Rudolph’s death came shortly after that of his spouse and longtime colleague, Susanne Rudolph, who passed away in December. The couple met while they were graduate students at Harvard and Radcliffe in the early 1950s. They both received Ph.D.s in government with a particular focus on South Asia—he in 1956 and she in 1955.
After serving as junior faculty at Harvard for several years, Lloyd and his wife moved from Cambridge to Hyde Park in 1964, where Rudolph’s mother had worked as a real estate agent during his youth.

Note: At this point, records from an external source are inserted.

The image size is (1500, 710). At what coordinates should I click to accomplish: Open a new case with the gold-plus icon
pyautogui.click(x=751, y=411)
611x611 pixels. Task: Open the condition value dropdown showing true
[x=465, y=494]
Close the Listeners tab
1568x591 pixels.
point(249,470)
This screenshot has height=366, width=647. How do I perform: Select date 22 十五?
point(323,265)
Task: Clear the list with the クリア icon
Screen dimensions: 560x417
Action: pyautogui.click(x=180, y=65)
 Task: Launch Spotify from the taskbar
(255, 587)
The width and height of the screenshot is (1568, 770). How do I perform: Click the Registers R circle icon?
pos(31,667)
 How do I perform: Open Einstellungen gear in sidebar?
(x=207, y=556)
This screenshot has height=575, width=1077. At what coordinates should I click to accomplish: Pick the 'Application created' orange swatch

Over the years, the Rudolphs pursued long and illustrious careers that centered on the study of Indian socio-political and economic issues. They focused on the reverberating effects of the caste system in the rapidly modernizing country, capitalism set against the backdrop of traditional Indian values, and the legacy of Gandhi in the contemporary era.
The Rudolphs were decorated and respected among colleagues at Chicago and scholars of India around the world. Lloyd received grants from the National Science Foundation and the National Endowment for the Humanities, the Rockefeller foundation, the MacArthur foundation, and the Guggenheim foundation, among others.
So conjoined was their reputation as scholars of South Asia that at a talk delivered in 2013, Yogendra Yadav, the professor who introduced them, confessed to having originally thought of them as a single, eminent scholar named “Rudolphs.” Lloyd then began the talk by commenting that his wife would go first and he would go second, as they had done for their entire career.
Wendy Doniger, professor of the History of Religions at UChicago, who knew the Rudolphs since her first year at Radcliffe College in 1958, remembers the last time she saw them in 2009 at the Jaipur Literature Festival.
“[T]hey invited me to dinner at their wonderful home there, a cross between the Musée Guimet and an apartment at the Plaza. They made sure to invite all sorts of people whose company I would enjoy that evening and who would also be useful to me later, both during that time in Jaipur and still later in my work back in Chicago… Susanne was elegant and quick as lightning; Lloyd was mellow and wise. Their warm and happy affection for one another was palpable, and made the rest of us like one another more than we might otherwise have done.”
Lloyd and his wife both retired in 2002 but continued to pursue their joint research, most recently editing and publishing a book in 2006 entitled Postmodern Gandhi and Other Essays: Gandhi in the World and at Home. In 2014, he and Susanne received the Phadma Bhusan, the third highest civilian honor awarded by the Indian government.